A Costa Rica se prepara para as eleições de domingo (1º), com as pesquisas indicando favoritismo da direita em meio a um aumento do narcotráfico e da violência que corroeu a imagem do país como um paraíso turístico pacífico.
Laura Fernandez, de 39 anos, cientista política e ex-chefe de gabinete presidencial, detém uma vantagem expressiva, sinalizando o desejo dos eleitores no país centro-americano de estender o mandato da direita.
A eleição evidencia a crescente popularidade na América Latina de líderes autoritários como o presidente de El Salvador, Nayib Bukele, que defendem políticas de segurança rigorosas em detrimento das liberdades civis.

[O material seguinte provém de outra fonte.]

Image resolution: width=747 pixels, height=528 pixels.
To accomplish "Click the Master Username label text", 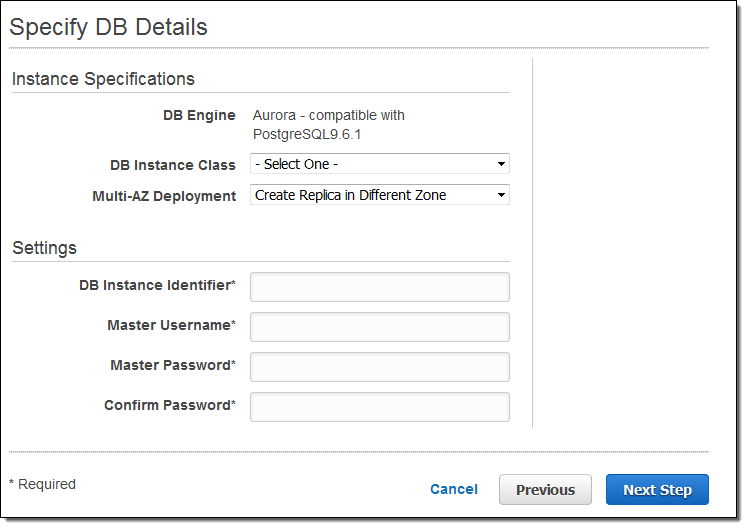I will 171,326.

Fernández fez campanha com a promessa de dar continuidade às políticas do atual presidente da Costa Rica e seu mentor, Rodrigo Chaves, um ex-economista do Banco Mundial de temperamento explosivo que enfrenta diversas investigações de corrupção.
A eleição é vista por muitos como um referendo sobre a liderança de Chaves e suas políticas de tolerância zero ao crime.
A Costa Rica, um importante destino turístico, é há muito tempo considerada um oásis de paz em uma região assolada por guerras civis, violência de gangues e narcotráfico.
No entanto, o país — com cerca de 5,2 milhões de habitantes — tem registrado níveis recordes de homicídios nos últimos anos, tornando-se um ponto crescente para o tráfico internacional de cocaína, segundo o governo dos EUA.